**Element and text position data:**

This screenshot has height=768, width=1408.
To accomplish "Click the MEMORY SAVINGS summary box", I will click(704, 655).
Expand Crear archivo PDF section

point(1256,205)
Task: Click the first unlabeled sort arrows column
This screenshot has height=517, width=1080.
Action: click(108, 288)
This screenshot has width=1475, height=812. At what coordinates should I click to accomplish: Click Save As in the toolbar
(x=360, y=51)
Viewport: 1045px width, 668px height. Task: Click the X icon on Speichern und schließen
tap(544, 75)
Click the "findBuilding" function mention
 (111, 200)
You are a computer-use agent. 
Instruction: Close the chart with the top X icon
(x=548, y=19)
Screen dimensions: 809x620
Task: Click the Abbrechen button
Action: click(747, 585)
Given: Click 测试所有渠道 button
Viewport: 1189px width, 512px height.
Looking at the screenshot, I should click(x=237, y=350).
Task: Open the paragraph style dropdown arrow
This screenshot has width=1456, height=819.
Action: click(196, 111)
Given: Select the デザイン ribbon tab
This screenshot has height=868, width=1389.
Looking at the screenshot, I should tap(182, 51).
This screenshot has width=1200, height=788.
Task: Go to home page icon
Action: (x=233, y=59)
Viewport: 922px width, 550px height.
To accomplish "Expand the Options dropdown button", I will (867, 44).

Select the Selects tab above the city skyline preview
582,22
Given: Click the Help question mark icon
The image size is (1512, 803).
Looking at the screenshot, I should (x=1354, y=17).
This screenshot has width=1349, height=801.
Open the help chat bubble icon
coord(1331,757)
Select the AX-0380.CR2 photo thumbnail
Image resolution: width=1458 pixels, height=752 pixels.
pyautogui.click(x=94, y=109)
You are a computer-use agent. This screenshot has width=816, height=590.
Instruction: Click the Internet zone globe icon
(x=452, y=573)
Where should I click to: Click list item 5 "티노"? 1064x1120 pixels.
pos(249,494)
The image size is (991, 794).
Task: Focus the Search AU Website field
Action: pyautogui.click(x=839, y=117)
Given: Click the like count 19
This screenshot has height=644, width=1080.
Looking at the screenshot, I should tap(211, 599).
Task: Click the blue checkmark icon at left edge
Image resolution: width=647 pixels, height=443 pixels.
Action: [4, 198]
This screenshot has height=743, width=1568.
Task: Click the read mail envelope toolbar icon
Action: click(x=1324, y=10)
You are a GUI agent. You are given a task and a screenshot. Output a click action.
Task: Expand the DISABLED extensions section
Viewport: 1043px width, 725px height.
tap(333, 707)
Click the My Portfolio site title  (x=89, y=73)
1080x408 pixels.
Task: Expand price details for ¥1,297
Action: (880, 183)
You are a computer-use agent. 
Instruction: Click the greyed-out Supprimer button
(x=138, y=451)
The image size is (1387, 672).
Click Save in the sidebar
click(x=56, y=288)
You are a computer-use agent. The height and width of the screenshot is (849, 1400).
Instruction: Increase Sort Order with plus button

**WHAT THE TASK ASKS:**
Rewrite the records starting at the line containing "Given: Click 测试所有渠道 button" and ending at the line containing "Action: click(196, 111)", replacing "paragraph style" with "text style" and leaving everything else unchanged.

**THE RESPONSE:**
Given: Click 测试所有渠道 button
Viewport: 1189px width, 512px height.
Looking at the screenshot, I should click(x=237, y=350).
Task: Open the text style dropdown arrow
This screenshot has width=1456, height=819.
Action: click(196, 111)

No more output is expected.